貴方ともう一度、恋の夢を

「……夢を」


 たったその一言だけで、緋翠は口角を上げた。


「とうとう私に捧げる気になったのかい?」
「……いや、俺の記憶はやらない」


 何度目か知らないやり取りに、緋翠は口を尖らせる。

 酒が入っていることもあり、表情がころころと変わっていく。
 次々と展開を見せる紙芝居のようだ。


「俺のじゃなくて……桜子の、生まれ変わりという娘の夢を、喰ってほしい」


 緋翠はゆっくりと瞬きをした。


 先刻までの勢いが緩まり、まるで時が止まったかのよう。
 お猪口に残った酒を呷ると、またにんまりと笑った。


「それは面白い申し出だね。

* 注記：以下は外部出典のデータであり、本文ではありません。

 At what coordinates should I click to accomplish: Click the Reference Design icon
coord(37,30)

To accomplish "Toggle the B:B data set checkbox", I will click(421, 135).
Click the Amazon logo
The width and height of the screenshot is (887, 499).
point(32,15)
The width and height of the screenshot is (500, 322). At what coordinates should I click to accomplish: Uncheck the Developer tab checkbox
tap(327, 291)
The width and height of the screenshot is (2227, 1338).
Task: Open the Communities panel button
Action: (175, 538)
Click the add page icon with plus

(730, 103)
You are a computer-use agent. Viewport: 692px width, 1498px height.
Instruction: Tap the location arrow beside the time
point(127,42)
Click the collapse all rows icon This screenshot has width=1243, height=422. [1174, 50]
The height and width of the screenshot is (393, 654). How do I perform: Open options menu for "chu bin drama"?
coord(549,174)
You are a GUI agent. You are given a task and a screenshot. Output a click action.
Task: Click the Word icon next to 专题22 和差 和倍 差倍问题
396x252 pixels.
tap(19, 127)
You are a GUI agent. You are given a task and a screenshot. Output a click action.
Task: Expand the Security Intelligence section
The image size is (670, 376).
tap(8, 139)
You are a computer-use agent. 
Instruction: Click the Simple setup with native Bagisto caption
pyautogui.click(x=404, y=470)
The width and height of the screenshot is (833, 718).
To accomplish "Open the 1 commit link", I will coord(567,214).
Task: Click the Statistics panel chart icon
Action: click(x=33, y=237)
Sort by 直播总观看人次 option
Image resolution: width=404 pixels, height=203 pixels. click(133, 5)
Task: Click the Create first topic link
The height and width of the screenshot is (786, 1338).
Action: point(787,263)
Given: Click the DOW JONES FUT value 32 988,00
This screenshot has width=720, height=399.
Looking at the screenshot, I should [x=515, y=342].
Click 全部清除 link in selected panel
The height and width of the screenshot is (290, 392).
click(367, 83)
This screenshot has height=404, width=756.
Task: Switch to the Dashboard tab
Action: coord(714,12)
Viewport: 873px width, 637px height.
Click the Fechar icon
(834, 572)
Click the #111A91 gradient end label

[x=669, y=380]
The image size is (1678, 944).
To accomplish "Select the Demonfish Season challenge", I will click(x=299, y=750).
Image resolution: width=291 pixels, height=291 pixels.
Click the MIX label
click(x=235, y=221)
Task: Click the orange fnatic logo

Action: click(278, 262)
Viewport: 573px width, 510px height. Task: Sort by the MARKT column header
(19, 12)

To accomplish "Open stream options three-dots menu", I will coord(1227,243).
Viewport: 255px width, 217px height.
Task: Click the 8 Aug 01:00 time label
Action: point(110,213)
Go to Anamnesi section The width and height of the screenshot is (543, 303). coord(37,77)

しかし、なぜそんなことを言うんだい? 地獄である記憶を幸せな時間に塗り替える好機だろう?」


 俺だって、そう思った。やり直す好機だと。
 浮かれて、人の世に向かった。

 だから、それを否定する気は一切ない。


 ……でも。


「あの娘は、桜子の生まれ変わりだろう。だけど……桜子ではないんだ」


 若干小難しい言い回しをしたせいか、緋翠は首を捻る。